== READING PASSAGE

3.7
May 7, 2012

Do You Exist Outside the Projection of My Mind?

Turning away from truth causes suffering

Written six months ago…

This afternoon I had a sad phone call with the father of my child. I left him a year ago—not because I didn’t love him. I did. But my ex-partner had demons that I finally realized were not mine to fight.

And while he had those demons, I could not be with him. My ex-partner didn’t understand then, and he doesn’t understand now.

This afternoon was tough. He wants me to make his pain stop but I can’t. It’s his pain. I understand though. It’s natural to use other people to blunt our pain. I’ve done it myself, many times. So I listen. And another layer of my own grief rises to the surface.

We were together three and a half years. We have a son together and I’ve never loved a man in such a way, yet our relationship is done. I may never love another man in such a way. And that is likely a healthy thing.

In our love, there was no space for me to state my truth. Not without conflict and anger and verbal abuse and being told to be other than I was. These were the demons, unfaced, that arose and hurled themselves out at me.

Such is the nature of human beings.

====

◆ **BRIEF A**
Answer these from the essay:
(i) How long ago did the writer leave the father of the child?
(ii) How long were the two of them together?
(iii) What child do they have together?
◆ **BRIEF B**
Say whether each statement agrees with the essay, and quote the words that decide it:
(i) The writer left because the love had ended.
(ii) The ex-partner understands now why the writer left.
(iii) The writer has also used other people to blunt pain.
◆ **BRIEF C**
The essay says there was no space in the relationship for the writer to state the truth without certain things. List all of them.
The listing that comes next is separate material and has no connection to the essay.

== PROVIDED MATERIAL

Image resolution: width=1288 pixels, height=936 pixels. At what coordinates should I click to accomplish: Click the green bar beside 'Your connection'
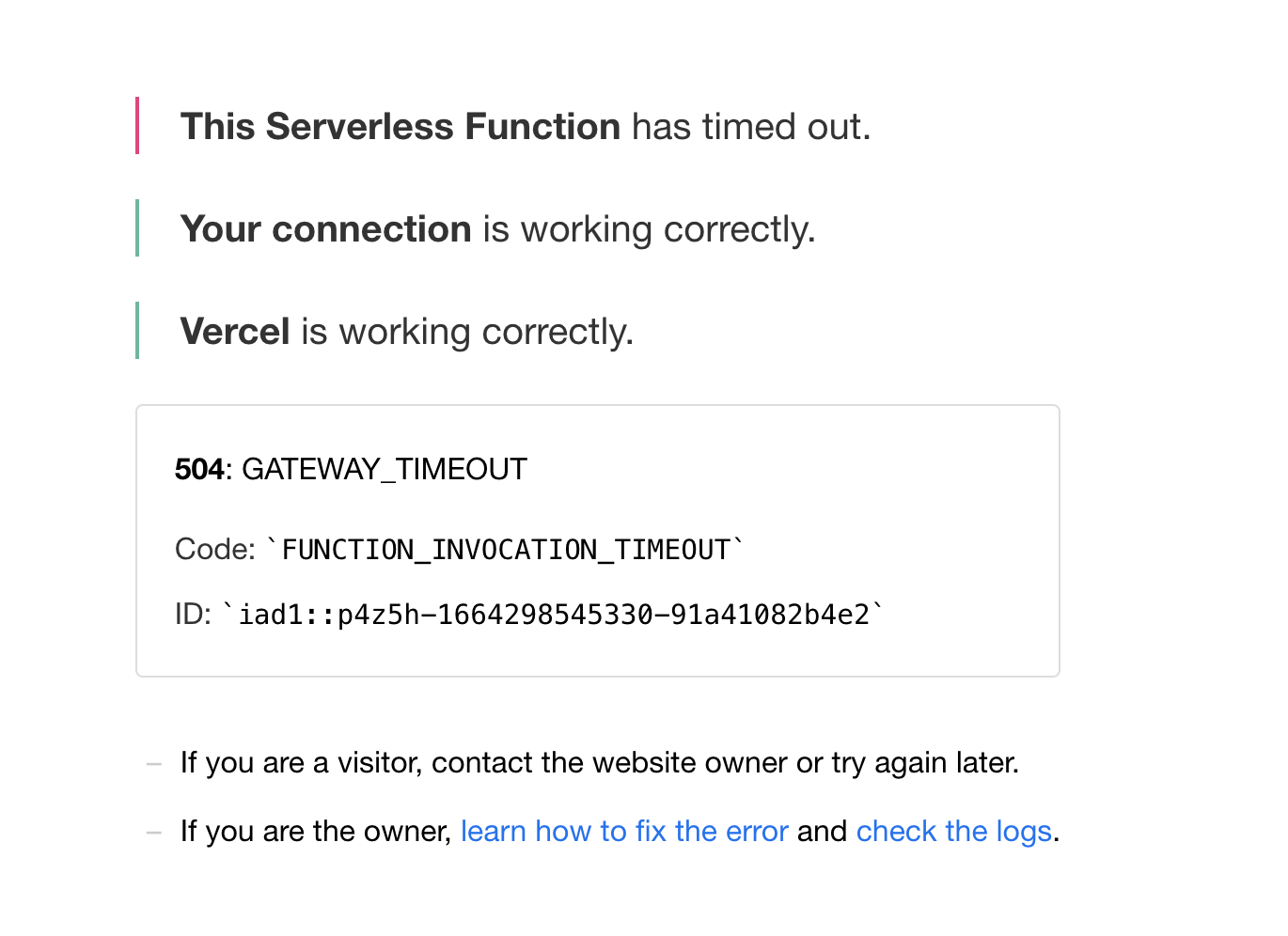(137, 228)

====

◆ **EXERCISE RESPONSE A**
(i) A year ago.
(ii) Three and a half years.
(iii) A son.

◆ **EXERCISE RESPONSE B**
(i) No: "not because I didn’t love him. I did."
(ii) No: "he doesn’t understand now."
(iii) Yes: "I’ve done it myself, many times."

◆ **EXERCISE RESPONSE C**
Conflict, anger, verbal abuse, and being told to be other than the writer was.